Work task
Once you reach the line containing "You are a computer-use agent. Screen dimensions: 1024x376" in the entries below, write out that line and each one after it down to the line containing "Task: Open 設定 gear for 【仮称】サンプルDXプロジェクト_2023", exactly and with nothing added.

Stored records
=== Begin Enclosure ===

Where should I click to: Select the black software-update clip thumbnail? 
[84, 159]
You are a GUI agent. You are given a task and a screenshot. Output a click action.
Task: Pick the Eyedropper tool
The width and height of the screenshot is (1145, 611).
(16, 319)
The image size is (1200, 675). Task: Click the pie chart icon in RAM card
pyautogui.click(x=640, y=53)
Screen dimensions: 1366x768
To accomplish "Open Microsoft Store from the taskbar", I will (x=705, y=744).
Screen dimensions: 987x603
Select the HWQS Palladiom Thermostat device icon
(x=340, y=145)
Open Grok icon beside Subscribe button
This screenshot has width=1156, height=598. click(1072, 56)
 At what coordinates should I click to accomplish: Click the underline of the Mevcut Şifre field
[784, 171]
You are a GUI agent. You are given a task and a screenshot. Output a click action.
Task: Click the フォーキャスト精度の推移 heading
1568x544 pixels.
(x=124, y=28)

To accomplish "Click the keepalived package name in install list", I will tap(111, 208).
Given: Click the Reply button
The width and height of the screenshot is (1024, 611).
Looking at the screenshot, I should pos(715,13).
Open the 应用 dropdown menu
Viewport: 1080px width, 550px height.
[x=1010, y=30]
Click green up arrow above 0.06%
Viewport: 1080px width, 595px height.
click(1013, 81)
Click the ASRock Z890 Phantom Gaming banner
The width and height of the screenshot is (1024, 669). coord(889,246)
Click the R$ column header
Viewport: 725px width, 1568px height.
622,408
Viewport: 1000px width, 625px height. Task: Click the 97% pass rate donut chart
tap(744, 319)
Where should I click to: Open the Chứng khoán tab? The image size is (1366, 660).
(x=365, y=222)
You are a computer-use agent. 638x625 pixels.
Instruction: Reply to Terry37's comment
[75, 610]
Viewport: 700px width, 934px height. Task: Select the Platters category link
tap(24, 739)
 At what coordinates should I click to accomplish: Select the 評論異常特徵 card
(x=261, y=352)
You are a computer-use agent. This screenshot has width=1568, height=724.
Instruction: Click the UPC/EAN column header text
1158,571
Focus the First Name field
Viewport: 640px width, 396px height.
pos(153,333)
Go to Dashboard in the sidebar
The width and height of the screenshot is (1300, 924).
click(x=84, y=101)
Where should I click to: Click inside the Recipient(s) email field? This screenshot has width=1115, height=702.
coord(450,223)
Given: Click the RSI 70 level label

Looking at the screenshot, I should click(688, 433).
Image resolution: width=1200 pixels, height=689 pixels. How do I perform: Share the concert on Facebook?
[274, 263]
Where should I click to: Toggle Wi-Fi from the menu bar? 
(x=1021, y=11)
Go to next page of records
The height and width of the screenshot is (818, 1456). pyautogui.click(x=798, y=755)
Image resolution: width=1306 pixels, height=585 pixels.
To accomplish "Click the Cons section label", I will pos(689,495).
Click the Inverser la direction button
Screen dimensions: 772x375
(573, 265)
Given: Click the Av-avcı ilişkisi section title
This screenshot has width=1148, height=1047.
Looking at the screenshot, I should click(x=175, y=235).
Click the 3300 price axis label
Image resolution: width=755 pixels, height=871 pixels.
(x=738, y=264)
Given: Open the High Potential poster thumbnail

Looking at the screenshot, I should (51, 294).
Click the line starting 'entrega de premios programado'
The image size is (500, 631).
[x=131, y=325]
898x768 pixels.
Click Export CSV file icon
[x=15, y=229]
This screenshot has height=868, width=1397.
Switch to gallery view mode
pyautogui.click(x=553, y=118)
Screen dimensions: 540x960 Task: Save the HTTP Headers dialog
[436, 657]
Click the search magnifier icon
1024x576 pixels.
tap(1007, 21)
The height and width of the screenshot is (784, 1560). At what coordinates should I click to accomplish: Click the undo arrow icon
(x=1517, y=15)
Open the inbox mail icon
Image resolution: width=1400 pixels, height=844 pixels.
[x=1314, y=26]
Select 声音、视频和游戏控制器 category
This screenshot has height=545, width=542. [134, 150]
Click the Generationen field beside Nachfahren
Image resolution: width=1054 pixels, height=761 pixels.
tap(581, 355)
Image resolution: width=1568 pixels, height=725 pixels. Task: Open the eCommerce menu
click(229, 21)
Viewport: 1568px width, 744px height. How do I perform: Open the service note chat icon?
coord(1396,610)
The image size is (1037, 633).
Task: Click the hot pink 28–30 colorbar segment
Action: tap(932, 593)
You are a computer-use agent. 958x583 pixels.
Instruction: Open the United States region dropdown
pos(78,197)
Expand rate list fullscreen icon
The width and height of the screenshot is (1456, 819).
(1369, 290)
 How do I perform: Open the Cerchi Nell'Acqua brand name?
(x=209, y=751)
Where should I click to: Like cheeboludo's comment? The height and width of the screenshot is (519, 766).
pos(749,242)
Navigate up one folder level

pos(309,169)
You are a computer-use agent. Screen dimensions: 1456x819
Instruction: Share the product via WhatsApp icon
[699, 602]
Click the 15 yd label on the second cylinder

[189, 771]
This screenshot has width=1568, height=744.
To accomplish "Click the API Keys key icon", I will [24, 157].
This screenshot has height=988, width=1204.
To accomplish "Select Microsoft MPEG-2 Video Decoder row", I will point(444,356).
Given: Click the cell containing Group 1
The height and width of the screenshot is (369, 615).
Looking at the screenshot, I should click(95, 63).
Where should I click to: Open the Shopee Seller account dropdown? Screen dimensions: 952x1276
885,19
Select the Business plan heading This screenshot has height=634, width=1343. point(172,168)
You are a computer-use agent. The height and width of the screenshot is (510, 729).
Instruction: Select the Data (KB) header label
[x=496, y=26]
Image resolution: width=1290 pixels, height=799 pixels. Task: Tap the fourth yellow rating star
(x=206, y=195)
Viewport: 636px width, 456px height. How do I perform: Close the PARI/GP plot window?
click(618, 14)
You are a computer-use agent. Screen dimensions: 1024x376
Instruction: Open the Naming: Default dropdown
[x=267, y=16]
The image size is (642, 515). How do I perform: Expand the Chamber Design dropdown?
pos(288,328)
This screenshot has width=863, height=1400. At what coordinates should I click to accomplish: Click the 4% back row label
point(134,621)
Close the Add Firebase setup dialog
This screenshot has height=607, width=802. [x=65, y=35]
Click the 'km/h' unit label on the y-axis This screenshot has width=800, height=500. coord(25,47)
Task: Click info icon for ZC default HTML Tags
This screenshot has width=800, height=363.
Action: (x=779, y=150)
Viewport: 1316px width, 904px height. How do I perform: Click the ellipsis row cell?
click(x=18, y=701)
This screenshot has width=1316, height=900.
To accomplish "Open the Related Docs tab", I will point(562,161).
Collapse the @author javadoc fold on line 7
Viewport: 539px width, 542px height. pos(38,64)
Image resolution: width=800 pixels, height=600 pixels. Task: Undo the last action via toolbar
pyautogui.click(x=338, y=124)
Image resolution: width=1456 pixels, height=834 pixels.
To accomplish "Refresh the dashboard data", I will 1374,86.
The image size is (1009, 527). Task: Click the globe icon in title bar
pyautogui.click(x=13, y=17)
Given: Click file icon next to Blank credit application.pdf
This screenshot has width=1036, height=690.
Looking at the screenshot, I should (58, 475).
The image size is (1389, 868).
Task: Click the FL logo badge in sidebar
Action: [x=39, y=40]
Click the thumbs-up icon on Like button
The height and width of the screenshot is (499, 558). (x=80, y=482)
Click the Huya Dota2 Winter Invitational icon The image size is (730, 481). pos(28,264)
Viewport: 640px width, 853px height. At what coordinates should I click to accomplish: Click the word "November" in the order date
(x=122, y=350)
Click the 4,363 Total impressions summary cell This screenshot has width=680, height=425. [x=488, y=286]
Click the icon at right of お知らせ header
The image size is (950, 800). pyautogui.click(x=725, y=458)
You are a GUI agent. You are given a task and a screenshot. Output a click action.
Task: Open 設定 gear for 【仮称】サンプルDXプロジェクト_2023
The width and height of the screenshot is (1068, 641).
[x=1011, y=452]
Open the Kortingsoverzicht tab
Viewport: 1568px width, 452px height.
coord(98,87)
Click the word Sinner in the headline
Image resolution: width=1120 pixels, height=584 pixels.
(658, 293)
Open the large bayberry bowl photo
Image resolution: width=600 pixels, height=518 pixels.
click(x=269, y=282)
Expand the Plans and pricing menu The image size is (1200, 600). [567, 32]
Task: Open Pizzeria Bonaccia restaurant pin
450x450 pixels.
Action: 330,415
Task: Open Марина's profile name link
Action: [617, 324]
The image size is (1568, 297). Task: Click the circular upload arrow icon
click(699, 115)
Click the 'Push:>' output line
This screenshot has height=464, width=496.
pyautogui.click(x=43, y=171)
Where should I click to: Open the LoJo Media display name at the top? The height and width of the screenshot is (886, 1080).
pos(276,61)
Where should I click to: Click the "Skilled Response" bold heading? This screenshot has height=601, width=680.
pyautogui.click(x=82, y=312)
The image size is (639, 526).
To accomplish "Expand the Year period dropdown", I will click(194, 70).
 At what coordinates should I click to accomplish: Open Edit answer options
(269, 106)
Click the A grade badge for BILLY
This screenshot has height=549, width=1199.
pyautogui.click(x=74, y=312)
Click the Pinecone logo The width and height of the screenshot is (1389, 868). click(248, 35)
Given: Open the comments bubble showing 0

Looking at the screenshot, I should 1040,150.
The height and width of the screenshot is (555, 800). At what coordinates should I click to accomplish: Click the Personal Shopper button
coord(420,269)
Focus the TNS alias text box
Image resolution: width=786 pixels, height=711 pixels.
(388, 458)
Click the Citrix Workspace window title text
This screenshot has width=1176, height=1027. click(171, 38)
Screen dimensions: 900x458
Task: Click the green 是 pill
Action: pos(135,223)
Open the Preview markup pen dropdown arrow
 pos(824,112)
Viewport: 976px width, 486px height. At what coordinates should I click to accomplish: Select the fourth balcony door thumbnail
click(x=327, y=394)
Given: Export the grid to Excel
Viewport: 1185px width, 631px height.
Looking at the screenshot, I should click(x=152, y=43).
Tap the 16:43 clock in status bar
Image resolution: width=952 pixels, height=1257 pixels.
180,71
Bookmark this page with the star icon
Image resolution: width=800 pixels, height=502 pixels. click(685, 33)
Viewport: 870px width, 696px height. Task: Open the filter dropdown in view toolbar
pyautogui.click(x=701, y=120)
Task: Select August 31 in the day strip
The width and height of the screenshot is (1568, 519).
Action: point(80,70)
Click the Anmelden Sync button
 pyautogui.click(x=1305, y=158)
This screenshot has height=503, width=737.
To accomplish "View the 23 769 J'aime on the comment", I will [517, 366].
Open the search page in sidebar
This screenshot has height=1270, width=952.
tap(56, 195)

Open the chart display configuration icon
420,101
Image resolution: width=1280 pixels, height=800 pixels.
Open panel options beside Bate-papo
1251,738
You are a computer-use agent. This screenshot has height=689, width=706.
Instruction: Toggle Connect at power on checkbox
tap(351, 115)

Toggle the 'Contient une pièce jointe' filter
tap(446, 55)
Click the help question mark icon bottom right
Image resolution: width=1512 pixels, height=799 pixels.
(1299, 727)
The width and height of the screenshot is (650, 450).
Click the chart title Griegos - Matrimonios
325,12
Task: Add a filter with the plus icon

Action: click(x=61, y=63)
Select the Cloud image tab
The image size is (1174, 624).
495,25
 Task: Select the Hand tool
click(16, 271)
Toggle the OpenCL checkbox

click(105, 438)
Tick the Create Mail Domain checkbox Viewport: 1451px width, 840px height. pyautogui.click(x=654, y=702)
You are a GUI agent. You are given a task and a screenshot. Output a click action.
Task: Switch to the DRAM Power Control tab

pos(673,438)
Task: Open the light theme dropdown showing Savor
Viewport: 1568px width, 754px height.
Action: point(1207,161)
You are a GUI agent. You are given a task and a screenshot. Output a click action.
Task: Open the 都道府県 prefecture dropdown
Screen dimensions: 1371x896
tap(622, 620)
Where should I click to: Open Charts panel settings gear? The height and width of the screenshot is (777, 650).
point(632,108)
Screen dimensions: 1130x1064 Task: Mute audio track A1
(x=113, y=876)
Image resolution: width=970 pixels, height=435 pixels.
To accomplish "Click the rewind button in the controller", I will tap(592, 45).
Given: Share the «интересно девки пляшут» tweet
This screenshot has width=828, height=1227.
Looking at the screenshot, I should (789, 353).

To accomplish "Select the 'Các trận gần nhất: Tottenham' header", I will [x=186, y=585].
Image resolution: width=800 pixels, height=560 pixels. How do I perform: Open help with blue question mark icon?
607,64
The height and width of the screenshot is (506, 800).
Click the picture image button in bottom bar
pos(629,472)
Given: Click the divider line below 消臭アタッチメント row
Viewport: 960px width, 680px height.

=== End Enclosure ===

Problem solution
You are a computer-use agent. Screen dimensions: 1024x376
Instruction: Open the Naming: Default dropdown
[x=267, y=16]
The image size is (642, 515). How do I perform: Expand the Chamber Design dropdown?
pos(288,328)
This screenshot has width=863, height=1400. At what coordinates should I click to accomplish: Click the 4% back row label
point(134,621)
Close the Add Firebase setup dialog
This screenshot has height=607, width=802. [x=65, y=35]
Click the 'km/h' unit label on the y-axis This screenshot has width=800, height=500. coord(25,47)
Task: Click info icon for ZC default HTML Tags
This screenshot has width=800, height=363.
Action: (x=779, y=150)
Viewport: 1316px width, 904px height. How do I perform: Click the ellipsis row cell?
click(x=18, y=701)
This screenshot has width=1316, height=900.
To accomplish "Open the Related Docs tab", I will point(562,161).
Collapse the @author javadoc fold on line 7
Viewport: 539px width, 542px height. pos(38,64)
Image resolution: width=800 pixels, height=600 pixels. Task: Undo the last action via toolbar
pyautogui.click(x=338, y=124)
Image resolution: width=1456 pixels, height=834 pixels.
To accomplish "Refresh the dashboard data", I will 1374,86.
The image size is (1009, 527). Task: Click the globe icon in title bar
pyautogui.click(x=13, y=17)
Given: Click file icon next to Blank credit application.pdf
This screenshot has width=1036, height=690.
Looking at the screenshot, I should (58, 475).
The image size is (1389, 868).
Task: Click the FL logo badge in sidebar
Action: [x=39, y=40]
Click the thumbs-up icon on Like button
The height and width of the screenshot is (499, 558). (x=80, y=482)
Click the Huya Dota2 Winter Invitational icon The image size is (730, 481). pos(28,264)
Viewport: 640px width, 853px height. At what coordinates should I click to accomplish: Click the word "November" in the order date
(x=122, y=350)
Click the 4,363 Total impressions summary cell This screenshot has width=680, height=425. [x=488, y=286]
Click the icon at right of お知らせ header
The image size is (950, 800). pyautogui.click(x=725, y=458)
You are a GUI agent. You are given a task and a screenshot. Output a click action.
Task: Open 設定 gear for 【仮称】サンプルDXプロジェクト_2023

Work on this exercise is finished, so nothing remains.